Tarea requerida -
Responde a partir del fragmento sobre el espacio político:
1. ¿Qué nombre se propone para el segundo error potencial?
2. ¿En qué partido y torneo marcó Maradona el gol con la mano?
3. ¿De qué ámbitos proceden los dos sentidos en los que el SMA puede ser transparente?

Fragmento del texto -

El segundo error potencial, al que podríamos llamar rousseauniano, es
que puede parecer que el espacio político no es más que el espacio
social organizado por la ley. En este caso, el error es más sutil. Por
lo común, asociamos el espacio político a las normas o leyes que lo
regulan aunque estas últimas no constituyan, en sí mismas, espacio
político. Comparemos dos casos en los que las normas determinan un
juego. En el ajedrez, las normas no solo limitan el juego, son el juego
en sí porque no resultan una actividad previa, sino que son las
condiciones necesarias y suficientes que determinan los únicos
movimientos que se pueden hacer legalmente. En fútbol, sin embargo, las
normas sí proceden de limitaciones anteriores, ya que los agentes gozan
de un grado de libertad básico y previo, que consiste en su capacidad de
golpear un balón con el pie con el fin de marcar un gol, lo que se
supone que está regulado en las normas. Mientras que en el ajedrez,
aunque es físicamente posible, no tiene mucho sentido colocar dos peones
en un mismo cuadro del tablero de ajedrez, nada impidió a Maradona
marcar un gol infame usando la mano en el partido entre Argentina e
Inglaterra (Copa del Mundo FIFA 1986) y que un árbitro pasara por alto
la infracción.
Una vez evitados los dos errores anteriores, es más fácil ver que el
espacio político es ese área del espacio social limitado por los
convenios alcanzados para resolver divergencias y coordinar
convergencias. Esto nos lleva a considerar más a fondo la transparencia
de los SMA, sobre todo cuando, como pasa en esta época de transición, el
SMA en cuestión sigue siendo el Estado.
El SMA transparente
Hay dos sentidos en los que el SMA puede ser transparente. No es nada
extraño que ambos procedan de las TIC y la ciencia informática (Turilli
y Floridi 2009), un ejemplo más de cómo la revolución de la información
está cambiando nuestros esquemas mentales.

Datos proporcionados -
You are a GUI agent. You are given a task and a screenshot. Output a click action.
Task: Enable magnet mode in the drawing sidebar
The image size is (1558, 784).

Respuesta esperada -
1. Rousseauniano.
2. En el partido entre Argentina e Inglaterra de la Copa del Mundo FIFA 1986.
3. De las TIC y la ciencia informática.